Nessuno più di Zahi Hawass – ex segretario generale del Consiglio supremo delle Antichità egiziane e poi ministro delle Antichità durante il governo di Mubarak – corrisponde, nell’immaginario popolare, alla figura dell’archeologo. Non solo per l’abbigliamento in stile safari e per il cappello a tesa larga che ne contraddistinguono le apparizioni televisive e richiamano il personaggio di Indiana Jones (tuttavia interpretato, nella saga di Spielberg, dal ben più prestante e seducente Harrison Ford) ma anche per il mistero che aleggia – a favore di telecamera – in ogni sua impresa all’ombra delle piramidi.

SOPRANNOMINATO «il faraone» più per il suo autoritarismo e l’abuso di potere che per la discendenza dall’antica civiltà del Nilo, all’età di 77 anni Hawass incarna ancora alla perfezione il ruolo dell’«archeo-star» megalomane, disposto a sacrificare la conoscenza per il business. D’altra parte, nessuno scavo condotto secondo le ferree regole della disciplina archeologica potrebbe mai fruttargli i ricavi astronomici di conferenze, libri, reality-show e mostre improntati al sensazionalismo delle sue scoperte, come la presunta localizzazione della tomba di Cleopatra o della perduta mummia di Nefertari. Sarà forse in ragione di questo «carisma» da monarca orientale, capace di tenere in pugno gli archeologi di mezzo mondo e di far persino indispettire con i suoi ricatti ai curatori del Louvre l’ex presidente francese Sarkozy – che da qualche giorno il nome di Hawass viene associato a quello di Gennaro Sangiuliano?

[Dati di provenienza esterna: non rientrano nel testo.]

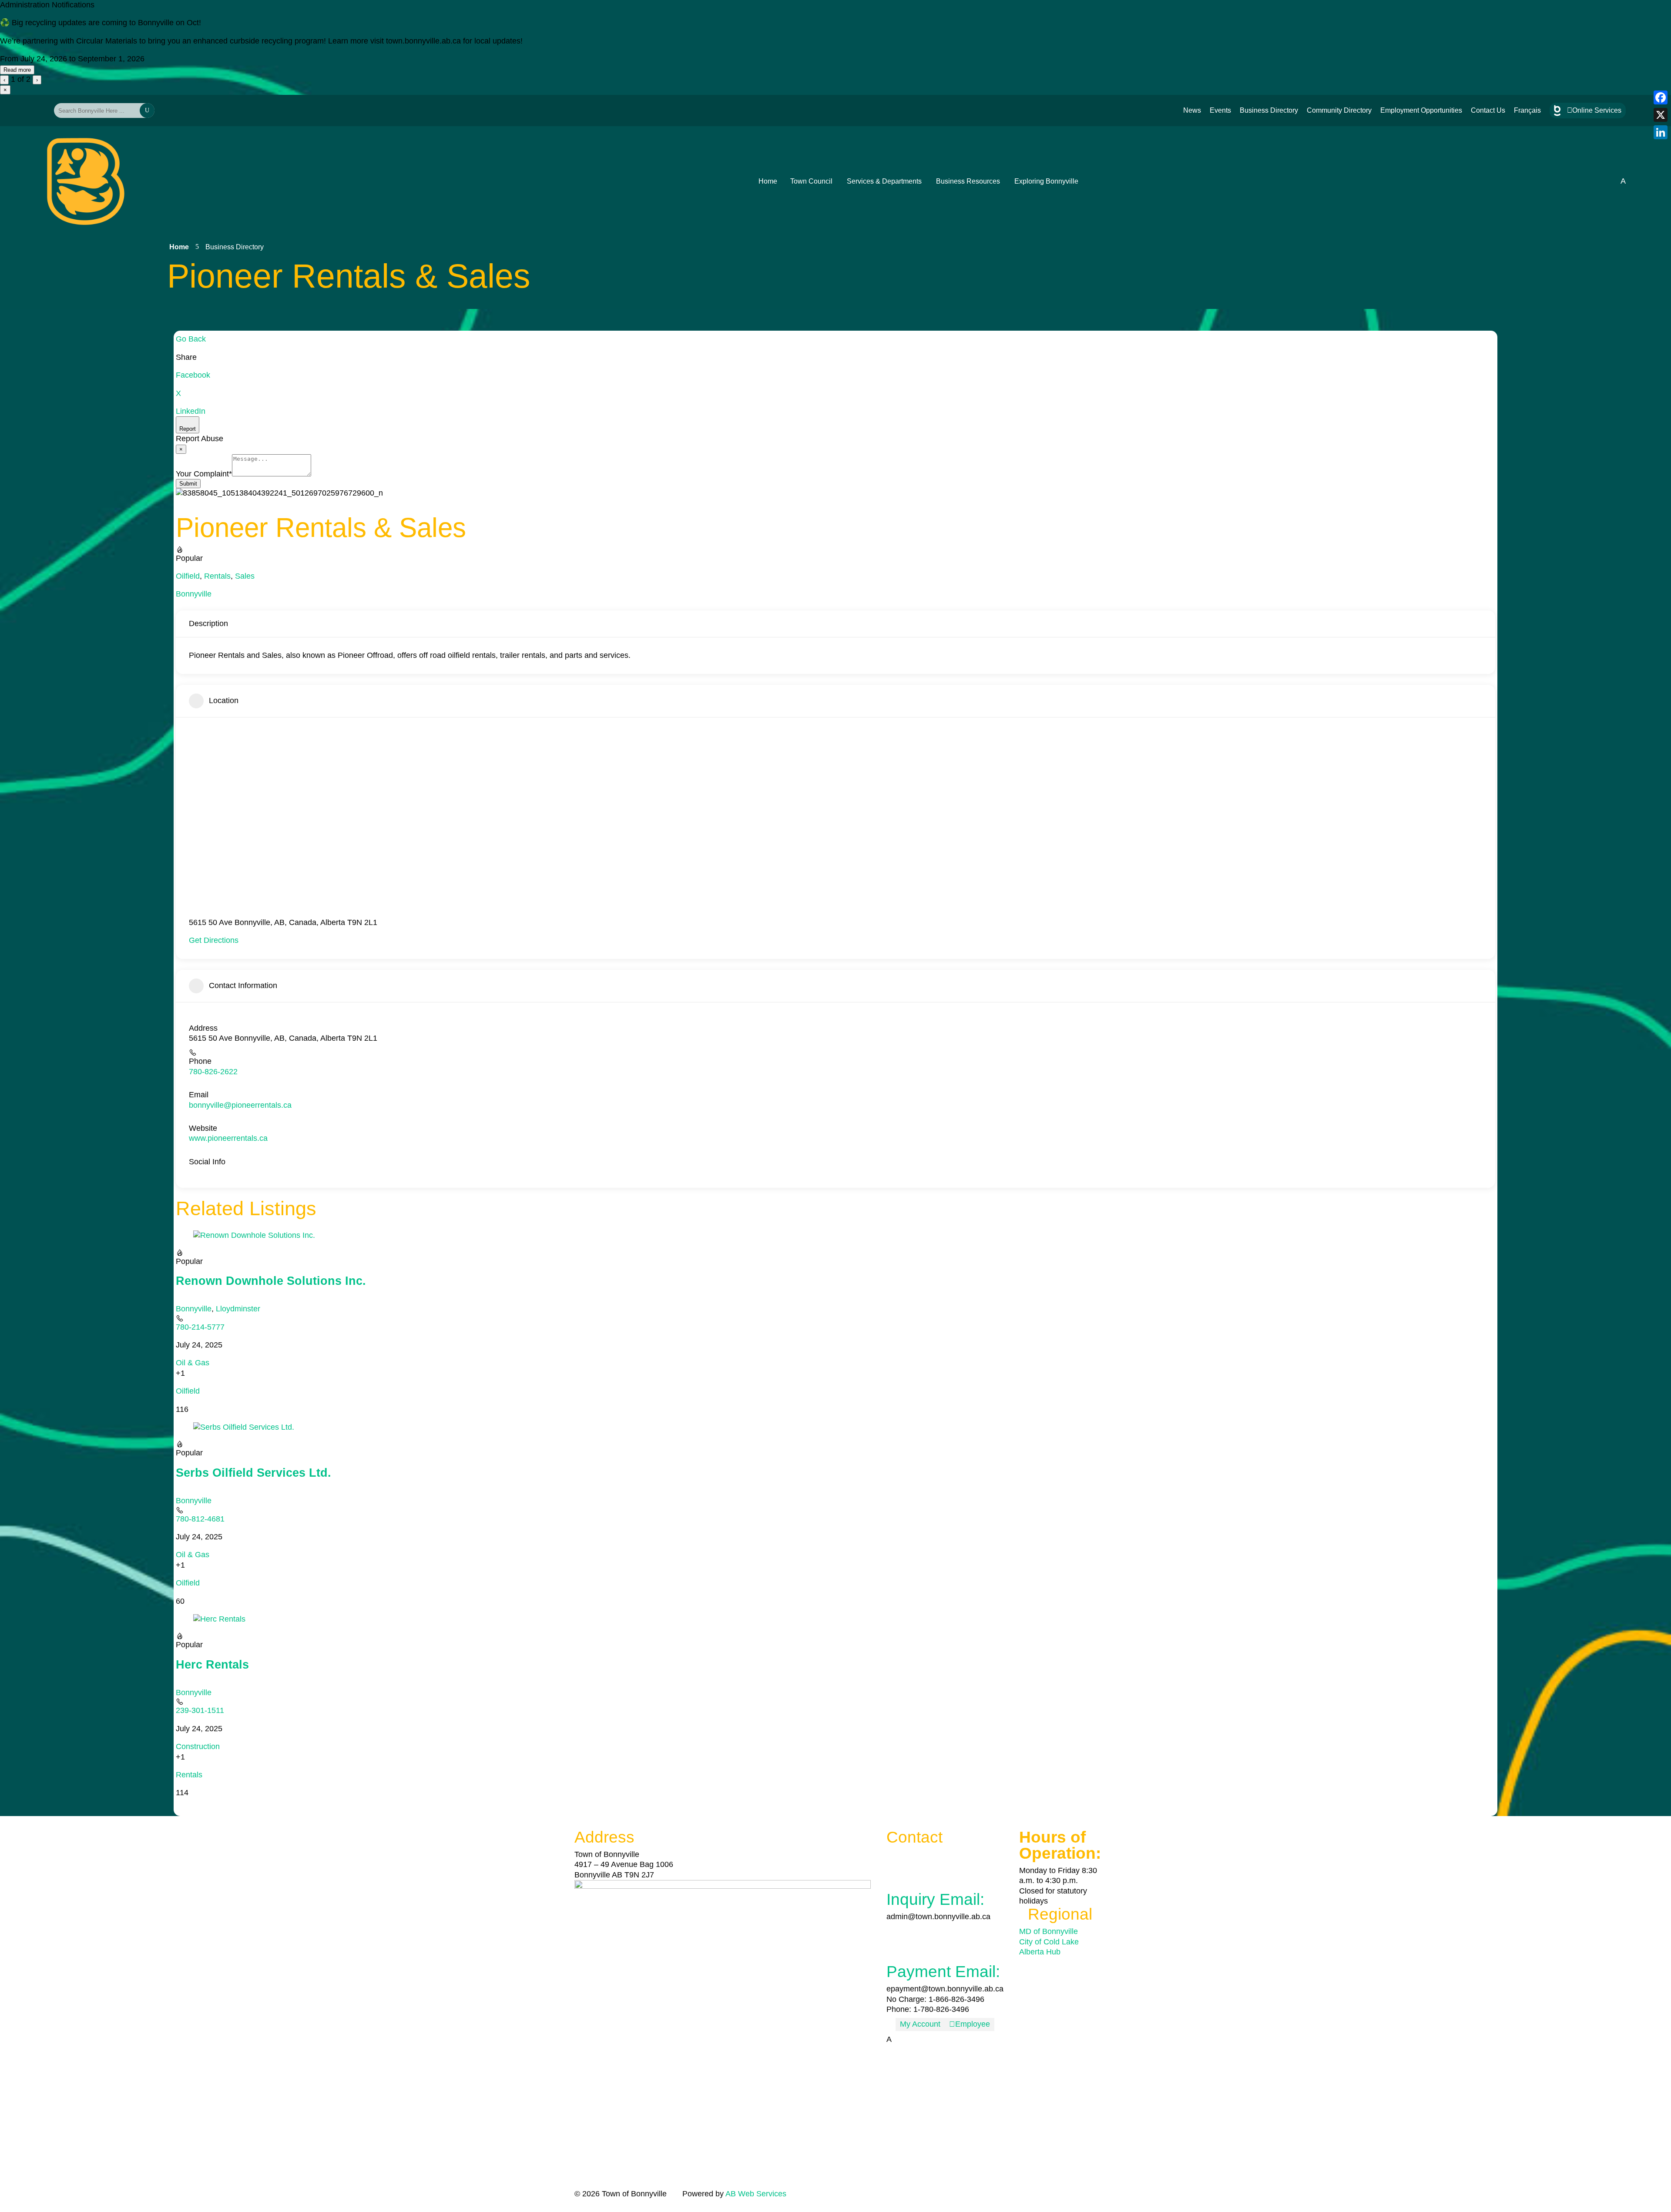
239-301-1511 (200, 1710)
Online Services (1594, 110)
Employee (969, 2024)
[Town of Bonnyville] (85, 181)
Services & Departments (884, 181)
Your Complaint (204, 473)
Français (1527, 110)
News (1192, 110)
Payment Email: (943, 1972)
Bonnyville (193, 594)
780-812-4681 (200, 1519)
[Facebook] (1660, 97)
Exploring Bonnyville (1046, 181)
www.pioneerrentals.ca (228, 1138)
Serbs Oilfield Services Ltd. (253, 1472)
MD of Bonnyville (1048, 1931)
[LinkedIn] (1660, 132)
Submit (188, 483)
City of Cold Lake (1049, 1941)
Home (767, 181)
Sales (245, 576)
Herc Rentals (212, 1664)
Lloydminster (238, 1308)
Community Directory (1339, 110)
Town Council (811, 181)
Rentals (217, 576)
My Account (920, 2024)
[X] (1660, 115)
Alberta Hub (1039, 1951)
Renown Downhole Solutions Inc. (271, 1280)
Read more (17, 70)
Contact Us (1488, 110)
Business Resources (968, 181)
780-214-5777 (200, 1327)
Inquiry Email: (935, 1899)
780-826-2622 (213, 1071)
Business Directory (1269, 110)
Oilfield (188, 576)
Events (1220, 110)
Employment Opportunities (1421, 110)
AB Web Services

LA NOTIZIA – talmente inverosimile da suonare come una bufala – è stata diffusa dal quotidiano La Stampa, secondo il quale il ministro della cultura vorrebbe proporre Hawass alla presidenza del Museo Egizio di Torino in sostituzione di Evelina Christillin, che presiede la Fondazione della Antichità Egizie dal 2014 e il cui mandato scade a fine anno. Interpellato dall’Ansa, Hawass ha risposto di non aver ricevuto alcun invito in tal senso, dichiarandosi però disponibile all’eventuale incarico. Ma mentre sui media nostrani impazza il «feuilleton egizio», per ora basato unicamente su voci di corridoio, l’ineffabile Zahi è balzato agli onori della cronaca anche in patria per violazione delle leggi sul patrimonio. Come si apprende da un documento di denuncia presentato al Procuratore generale Mohamed Shawqi, Hawass si serve del nome della Bibliotheca Alexandrina (ubicata ad Alessandria d’Egitto, ndr), a cui afferisce il «Centro Zahi Hawass», per ricevere sovvenzioni esterne finalizzate allo svolgimento di scavi nella regione di Saqqara e a Luxor.
Il «Centro Zahi Hawass» non è però soggetto a controlli finanziari e contabili da parte della biblioteca o di terzi, in contrasto con il regolamento della medesima biblioteca e della legge sulla protezione delle antichità, la quale stabilisce che la provenienza dei finanziamenti utilizzati nelle missioni archeologiche deve essere resa nota. Sebbene rigetti le accuse giudicandole infondate, Hawass non è nuovo a problemi giudiziari.

NEL 2011, l’egittologo – su cui pende anche il sospetto di alcune responsabilità nei saccheggi verificatisi al Museo Egizio del Cairo durante la rivoluzione di Piazza Tahrir – fu condannato infatti a un anno di prigione per aver tratto vantaggi economici dall’apertura di una libreria all’interno del Museo Egizio, in palese conflitto di interessi con il suo ruolo di Segretario generale delle Antichità. Ma la controversa personalità di Hawass potrebbe non costituire un ostacolo qualora Sangiuliano decidesse per davvero di sostenerne la candidatura alla presidenza del Museo Egizio, che proprio quest’anno si appresta a celebrare – con l’ampliamento degli allestimenti e dei servizi – il bicentenario della nascita.
Viene quasi da pensare che il cappello di Hawass – simbolo del suo successo mediatico planetario – valga quanto la testa del direttore del Museo Egizio Christian Greco, apprezzatissimo su scala internazionale per il lavoro scientifico, didattico e museografico portato avanti in dieci anni ma inviso alla premier Meloni per la sua apertura – ironia della sorte – verso il mondo arabo.